In the records below, find the line containing "The image size" and return it together with every later line, exactly as written; pictures are to be omitted.

═══ RECORDS SHOWN ═══

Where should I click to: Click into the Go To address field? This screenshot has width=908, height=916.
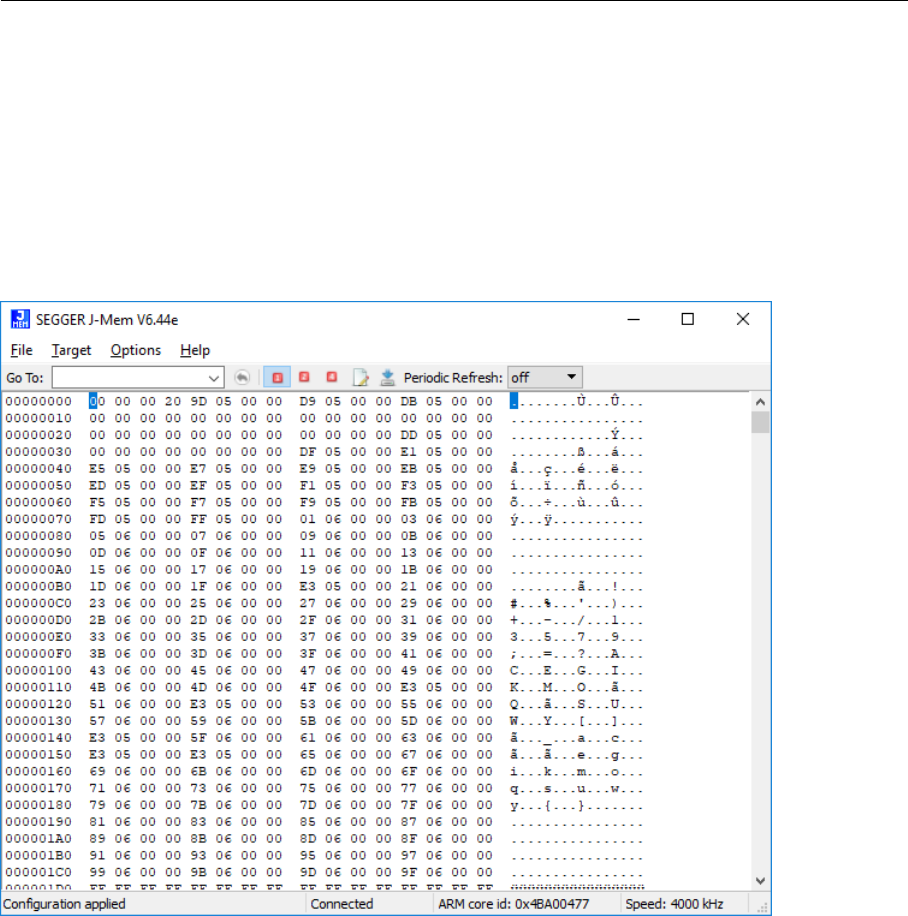(x=128, y=378)
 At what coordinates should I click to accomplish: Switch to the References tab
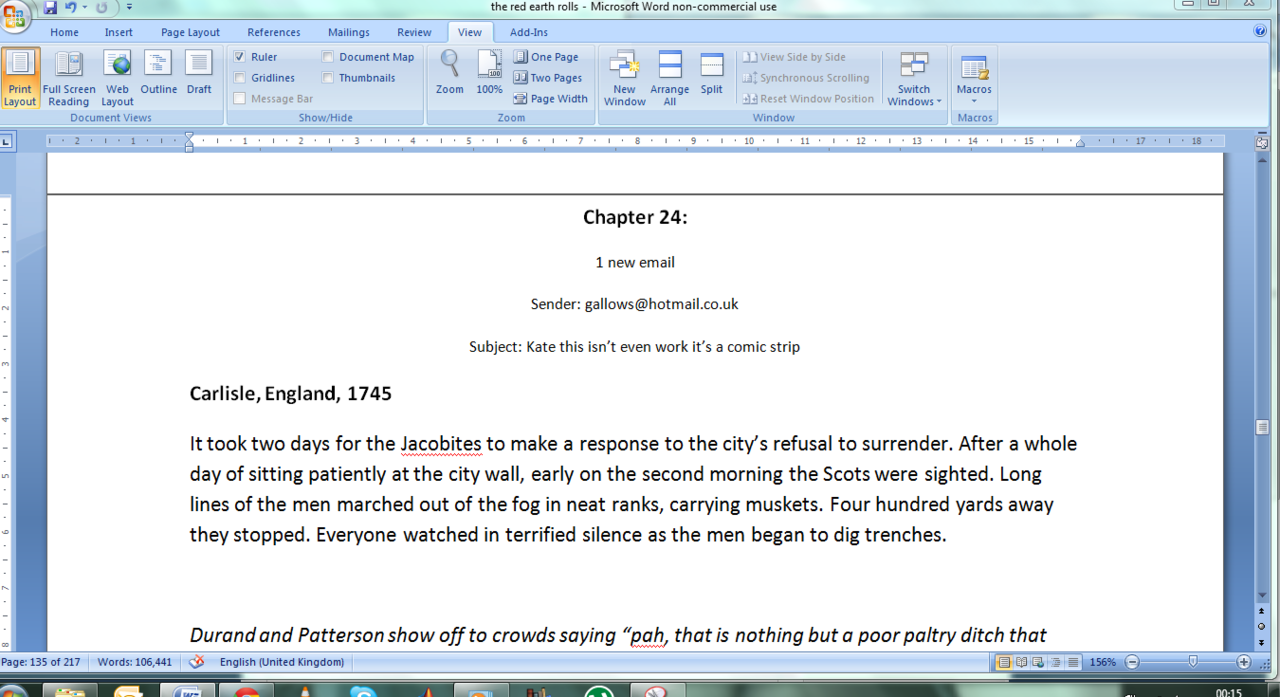point(273,32)
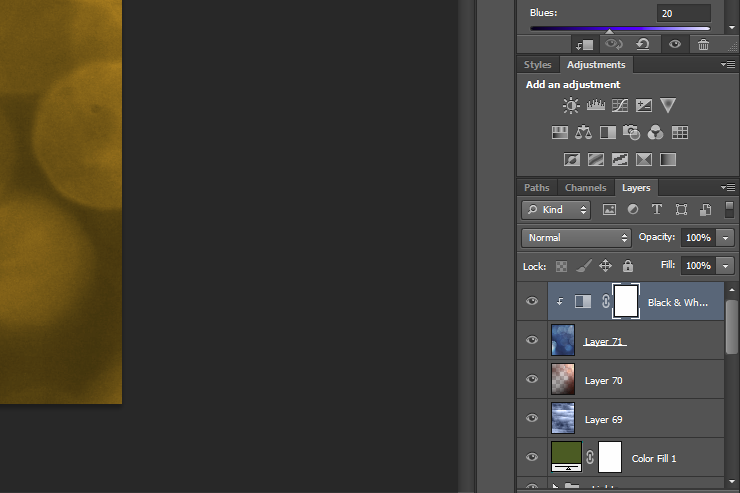Image resolution: width=740 pixels, height=493 pixels.
Task: Open the Kind filter dropdown
Action: click(556, 209)
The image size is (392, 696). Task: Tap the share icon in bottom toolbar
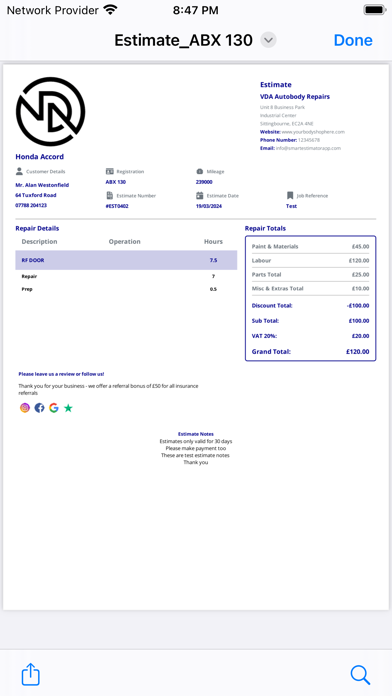[x=31, y=675]
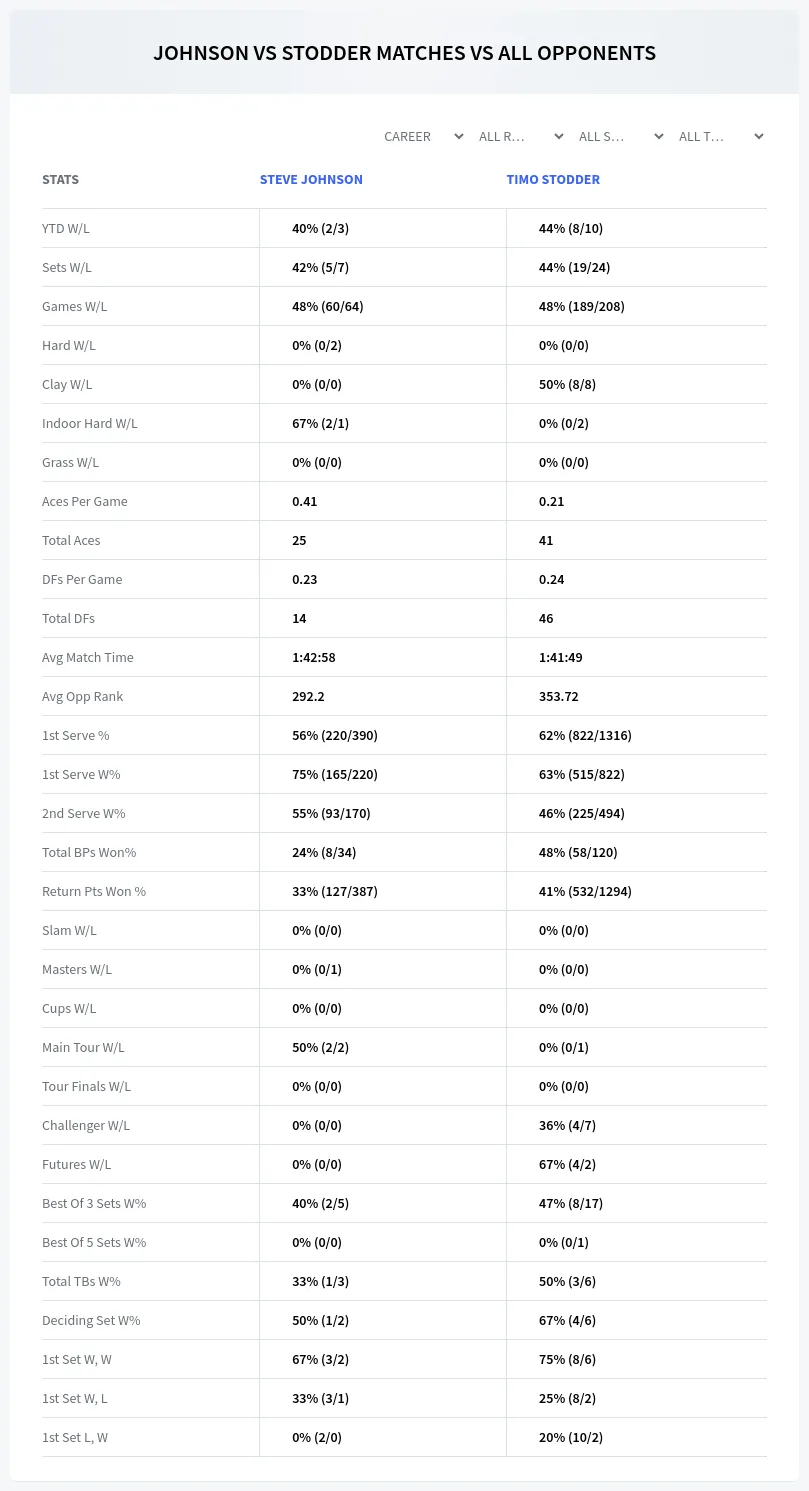Click Stodder's Futures W/L value

point(567,1164)
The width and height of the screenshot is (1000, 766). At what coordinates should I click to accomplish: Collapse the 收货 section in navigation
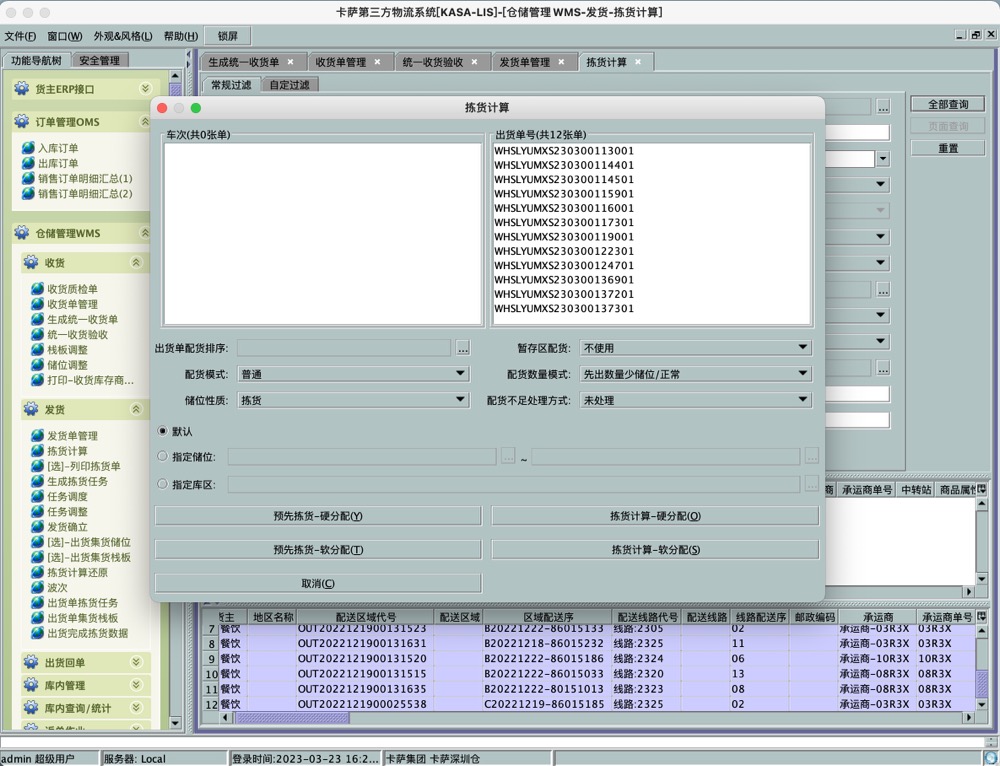pyautogui.click(x=136, y=263)
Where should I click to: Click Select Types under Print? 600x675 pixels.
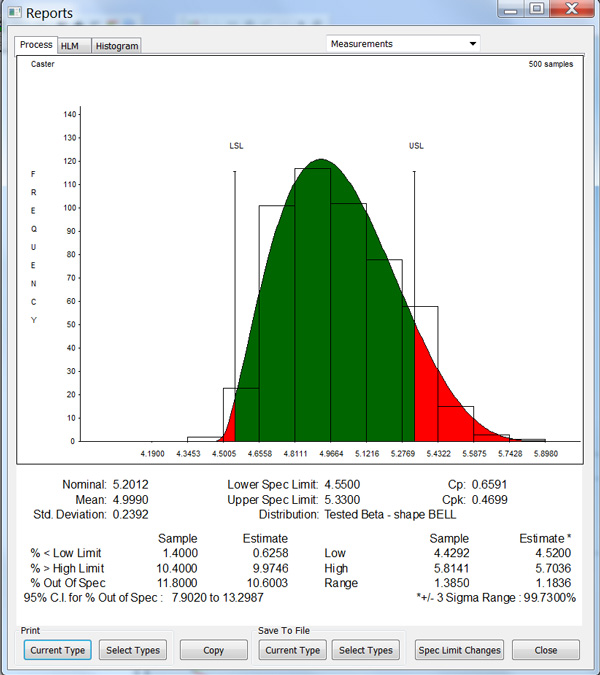coord(133,650)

═══

REPLY TO THE EXERCISE
The image size is (392, 696). Task: Tap the share icon in bottom toolbar
[x=31, y=675]
Click Stodder's Futures W/L value

point(567,1164)
The width and height of the screenshot is (1000, 766). At what coordinates should I click to accomplish: Collapse the 收货 section in navigation
pyautogui.click(x=136, y=263)
Where should I click to: Click Select Types under Print? 600x675 pixels.
coord(133,650)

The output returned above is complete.